▶ _Available records_:
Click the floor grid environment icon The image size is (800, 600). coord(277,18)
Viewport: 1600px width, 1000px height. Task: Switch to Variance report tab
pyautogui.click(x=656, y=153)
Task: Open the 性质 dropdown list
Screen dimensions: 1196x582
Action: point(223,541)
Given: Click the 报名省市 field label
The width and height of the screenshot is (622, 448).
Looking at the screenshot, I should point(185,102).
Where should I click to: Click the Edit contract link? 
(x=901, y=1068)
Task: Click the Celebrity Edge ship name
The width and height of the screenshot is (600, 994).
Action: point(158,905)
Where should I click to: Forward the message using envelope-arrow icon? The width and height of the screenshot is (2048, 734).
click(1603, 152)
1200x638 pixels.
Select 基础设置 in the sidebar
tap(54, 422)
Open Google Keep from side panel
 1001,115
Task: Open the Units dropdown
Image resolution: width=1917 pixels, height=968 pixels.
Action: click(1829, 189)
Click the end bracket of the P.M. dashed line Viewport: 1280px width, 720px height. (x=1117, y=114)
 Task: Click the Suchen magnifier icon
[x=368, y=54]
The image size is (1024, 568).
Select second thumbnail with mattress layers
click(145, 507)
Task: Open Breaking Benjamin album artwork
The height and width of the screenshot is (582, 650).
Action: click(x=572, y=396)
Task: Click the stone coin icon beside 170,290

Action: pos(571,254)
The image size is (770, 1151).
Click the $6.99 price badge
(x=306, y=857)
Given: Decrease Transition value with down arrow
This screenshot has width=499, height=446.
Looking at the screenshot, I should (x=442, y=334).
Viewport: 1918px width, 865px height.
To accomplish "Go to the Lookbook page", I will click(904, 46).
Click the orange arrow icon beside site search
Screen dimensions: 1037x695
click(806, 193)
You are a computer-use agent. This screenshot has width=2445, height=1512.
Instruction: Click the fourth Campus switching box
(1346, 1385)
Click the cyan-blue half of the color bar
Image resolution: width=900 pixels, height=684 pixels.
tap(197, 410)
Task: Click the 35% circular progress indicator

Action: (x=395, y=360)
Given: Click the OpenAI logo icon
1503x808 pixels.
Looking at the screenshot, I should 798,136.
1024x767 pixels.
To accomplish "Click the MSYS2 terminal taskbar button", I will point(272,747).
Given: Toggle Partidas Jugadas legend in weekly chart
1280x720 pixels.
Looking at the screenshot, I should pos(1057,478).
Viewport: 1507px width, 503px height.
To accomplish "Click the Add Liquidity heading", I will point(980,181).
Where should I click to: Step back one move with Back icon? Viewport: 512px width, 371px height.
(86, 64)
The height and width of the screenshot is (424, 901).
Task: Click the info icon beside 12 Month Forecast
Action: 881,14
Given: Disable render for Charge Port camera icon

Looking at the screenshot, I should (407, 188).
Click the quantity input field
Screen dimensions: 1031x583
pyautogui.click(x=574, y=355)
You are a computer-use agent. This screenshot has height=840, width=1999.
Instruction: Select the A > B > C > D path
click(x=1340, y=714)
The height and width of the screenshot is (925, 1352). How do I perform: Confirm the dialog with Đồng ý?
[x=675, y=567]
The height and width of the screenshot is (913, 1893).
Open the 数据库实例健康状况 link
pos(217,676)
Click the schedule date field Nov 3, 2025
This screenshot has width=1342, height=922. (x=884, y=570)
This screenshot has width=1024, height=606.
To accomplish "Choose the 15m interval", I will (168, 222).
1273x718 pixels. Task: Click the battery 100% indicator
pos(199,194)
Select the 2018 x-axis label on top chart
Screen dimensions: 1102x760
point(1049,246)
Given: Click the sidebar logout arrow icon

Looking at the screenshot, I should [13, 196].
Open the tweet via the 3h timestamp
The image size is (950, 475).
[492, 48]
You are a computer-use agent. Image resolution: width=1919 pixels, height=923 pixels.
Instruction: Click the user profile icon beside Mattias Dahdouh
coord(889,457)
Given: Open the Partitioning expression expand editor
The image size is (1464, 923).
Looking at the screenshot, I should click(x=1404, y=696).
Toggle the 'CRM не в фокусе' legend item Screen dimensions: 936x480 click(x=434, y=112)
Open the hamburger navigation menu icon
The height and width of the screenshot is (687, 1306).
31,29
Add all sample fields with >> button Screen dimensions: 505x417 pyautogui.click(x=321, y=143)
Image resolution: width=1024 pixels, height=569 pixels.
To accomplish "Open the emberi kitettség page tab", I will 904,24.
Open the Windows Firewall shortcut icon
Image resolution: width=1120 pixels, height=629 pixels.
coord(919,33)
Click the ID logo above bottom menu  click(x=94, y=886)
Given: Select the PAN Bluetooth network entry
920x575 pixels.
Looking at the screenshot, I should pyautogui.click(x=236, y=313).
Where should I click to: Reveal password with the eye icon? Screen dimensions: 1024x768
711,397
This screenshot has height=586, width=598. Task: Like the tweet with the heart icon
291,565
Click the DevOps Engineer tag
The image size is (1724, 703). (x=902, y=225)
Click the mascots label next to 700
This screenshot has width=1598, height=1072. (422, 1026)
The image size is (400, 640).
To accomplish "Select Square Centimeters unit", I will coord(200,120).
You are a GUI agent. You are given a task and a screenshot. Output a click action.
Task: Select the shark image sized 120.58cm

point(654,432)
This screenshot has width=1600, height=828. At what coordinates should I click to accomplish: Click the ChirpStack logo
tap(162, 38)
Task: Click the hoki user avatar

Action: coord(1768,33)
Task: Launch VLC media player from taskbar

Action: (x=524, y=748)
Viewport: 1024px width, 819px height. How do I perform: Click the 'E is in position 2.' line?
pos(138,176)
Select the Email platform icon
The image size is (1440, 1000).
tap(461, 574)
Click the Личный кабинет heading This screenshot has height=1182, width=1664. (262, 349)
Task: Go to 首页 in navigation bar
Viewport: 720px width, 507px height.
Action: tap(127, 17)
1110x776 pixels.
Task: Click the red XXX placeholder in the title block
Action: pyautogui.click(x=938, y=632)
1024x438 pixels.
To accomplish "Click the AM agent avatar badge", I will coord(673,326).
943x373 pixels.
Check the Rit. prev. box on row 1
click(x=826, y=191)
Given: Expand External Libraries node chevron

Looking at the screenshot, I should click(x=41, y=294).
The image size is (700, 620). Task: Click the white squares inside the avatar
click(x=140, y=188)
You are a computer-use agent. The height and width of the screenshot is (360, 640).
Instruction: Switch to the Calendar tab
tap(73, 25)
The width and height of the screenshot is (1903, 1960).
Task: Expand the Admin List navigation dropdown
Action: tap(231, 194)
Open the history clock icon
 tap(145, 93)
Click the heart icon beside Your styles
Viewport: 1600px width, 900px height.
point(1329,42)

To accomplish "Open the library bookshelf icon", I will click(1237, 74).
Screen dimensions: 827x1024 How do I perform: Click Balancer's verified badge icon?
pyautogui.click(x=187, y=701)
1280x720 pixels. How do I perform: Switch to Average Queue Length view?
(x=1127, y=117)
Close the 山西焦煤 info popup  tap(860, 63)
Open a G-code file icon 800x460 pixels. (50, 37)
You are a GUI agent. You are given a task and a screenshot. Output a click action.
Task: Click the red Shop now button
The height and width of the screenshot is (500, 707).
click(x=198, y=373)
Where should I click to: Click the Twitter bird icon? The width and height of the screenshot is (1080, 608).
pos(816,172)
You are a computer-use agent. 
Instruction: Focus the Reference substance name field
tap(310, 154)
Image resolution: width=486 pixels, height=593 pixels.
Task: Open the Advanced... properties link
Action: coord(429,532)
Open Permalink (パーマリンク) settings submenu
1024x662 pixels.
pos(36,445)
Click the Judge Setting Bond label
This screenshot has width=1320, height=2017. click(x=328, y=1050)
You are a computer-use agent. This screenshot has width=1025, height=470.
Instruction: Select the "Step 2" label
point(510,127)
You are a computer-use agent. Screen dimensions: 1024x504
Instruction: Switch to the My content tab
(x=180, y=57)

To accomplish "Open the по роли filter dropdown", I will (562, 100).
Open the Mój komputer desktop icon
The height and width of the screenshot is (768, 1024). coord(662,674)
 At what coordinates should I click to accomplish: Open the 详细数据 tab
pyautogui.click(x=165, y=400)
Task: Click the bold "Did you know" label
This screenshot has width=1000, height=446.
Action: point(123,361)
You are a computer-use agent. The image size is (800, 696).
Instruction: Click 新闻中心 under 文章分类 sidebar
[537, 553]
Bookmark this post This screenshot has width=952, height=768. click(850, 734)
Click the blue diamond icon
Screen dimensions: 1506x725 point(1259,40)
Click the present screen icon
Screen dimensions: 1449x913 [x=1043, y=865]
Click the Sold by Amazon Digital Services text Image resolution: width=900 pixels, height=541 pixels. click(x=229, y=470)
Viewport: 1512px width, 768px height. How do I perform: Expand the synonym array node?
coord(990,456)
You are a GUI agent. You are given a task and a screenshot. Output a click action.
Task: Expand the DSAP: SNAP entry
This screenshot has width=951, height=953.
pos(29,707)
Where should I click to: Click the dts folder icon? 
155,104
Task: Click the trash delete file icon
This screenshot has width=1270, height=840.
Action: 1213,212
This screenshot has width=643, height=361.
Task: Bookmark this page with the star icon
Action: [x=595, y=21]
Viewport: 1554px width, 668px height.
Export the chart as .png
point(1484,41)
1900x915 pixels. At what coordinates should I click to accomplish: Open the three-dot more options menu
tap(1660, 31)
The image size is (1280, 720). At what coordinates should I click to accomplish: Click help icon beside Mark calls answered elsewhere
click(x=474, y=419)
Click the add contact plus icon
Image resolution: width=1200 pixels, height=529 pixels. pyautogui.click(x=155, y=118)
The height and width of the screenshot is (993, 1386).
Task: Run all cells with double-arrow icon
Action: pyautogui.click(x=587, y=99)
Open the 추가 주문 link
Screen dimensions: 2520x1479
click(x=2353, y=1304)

▶ _Aim of the task_: Within the listing above, give again exactly every line from the line with "1280x720 pixels. How" through the line with "has width=1025, height=470.", both included, and no other line.

▶ _Response area_:
1280x720 pixels. How do I perform: Switch to Average Queue Length view?
(x=1127, y=117)
Close the 山西焦煤 info popup  tap(860, 63)
Open a G-code file icon 800x460 pixels. (50, 37)
You are a GUI agent. You are given a task and a screenshot. Output a click action.
Task: Click the red Shop now button
The height and width of the screenshot is (500, 707).
click(x=198, y=373)
Where should I click to: Click the Twitter bird icon? The width and height of the screenshot is (1080, 608).
pos(816,172)
You are a computer-use agent. 
Instruction: Focus the Reference substance name field
tap(310, 154)
Image resolution: width=486 pixels, height=593 pixels.
Task: Open the Advanced... properties link
Action: coord(429,532)
Open Permalink (パーマリンク) settings submenu
1024x662 pixels.
pos(36,445)
Click the Judge Setting Bond label
This screenshot has width=1320, height=2017. click(x=328, y=1050)
You are a computer-use agent. This screenshot has width=1025, height=470.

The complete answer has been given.